On Tue, Feb 11, 2014 at 12:28:43AM +0000, Kerin Millar wrote
> On 10/02/2014 23:57, Walter Dnes wrote:
> >
> >    What's the point, if you still have to run as root (or su or sudo) for
> > the emerge update process?
> 
> It's the principle of least privilege. Is there any specific reason for 
> portage to fork and exec rsync as root? Is rsync sandboxed? Should rsync 
> have unfettered read/write access to all mounted filesystems? Can it be 
> guaranteed that rsync hasn't been compromised?

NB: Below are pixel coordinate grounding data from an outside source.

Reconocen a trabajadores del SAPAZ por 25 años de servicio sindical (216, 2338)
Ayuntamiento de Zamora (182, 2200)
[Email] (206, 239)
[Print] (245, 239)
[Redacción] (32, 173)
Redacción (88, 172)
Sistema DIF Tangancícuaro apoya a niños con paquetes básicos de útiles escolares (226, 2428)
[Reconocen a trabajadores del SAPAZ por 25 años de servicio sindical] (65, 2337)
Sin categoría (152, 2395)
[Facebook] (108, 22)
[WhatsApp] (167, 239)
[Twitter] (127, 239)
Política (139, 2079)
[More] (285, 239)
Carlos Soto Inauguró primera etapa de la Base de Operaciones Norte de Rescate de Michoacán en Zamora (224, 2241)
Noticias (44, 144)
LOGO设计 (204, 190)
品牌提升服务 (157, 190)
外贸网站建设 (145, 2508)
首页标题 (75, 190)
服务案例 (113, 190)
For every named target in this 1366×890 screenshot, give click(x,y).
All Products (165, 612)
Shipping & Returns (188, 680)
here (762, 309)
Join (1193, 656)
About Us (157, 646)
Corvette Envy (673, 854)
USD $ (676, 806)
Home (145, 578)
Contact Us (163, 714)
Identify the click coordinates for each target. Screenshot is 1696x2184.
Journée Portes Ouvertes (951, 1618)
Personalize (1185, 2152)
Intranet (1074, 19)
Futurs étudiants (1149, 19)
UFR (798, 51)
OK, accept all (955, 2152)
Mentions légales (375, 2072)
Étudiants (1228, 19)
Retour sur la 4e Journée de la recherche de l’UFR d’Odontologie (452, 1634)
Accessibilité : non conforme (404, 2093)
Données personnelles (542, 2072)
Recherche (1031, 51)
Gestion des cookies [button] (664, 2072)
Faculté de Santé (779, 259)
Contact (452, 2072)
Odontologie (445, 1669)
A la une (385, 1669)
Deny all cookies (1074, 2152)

Can it be guaranteed that 
> PORTAGE_RSYNC_OPTS will contain safe options at all times?
> 
> The answer to all of these questions is "no". Basically, the combination 
> of usersync and non-root ownership of PORTDIR hardens the process in a 
> sensible way while conferring no disadvantage.

  If /usr/portage is owned by portage:portage, then wouldn't a user
(member of portage) be able to do mischief by tweaking ebuilds?  E.g.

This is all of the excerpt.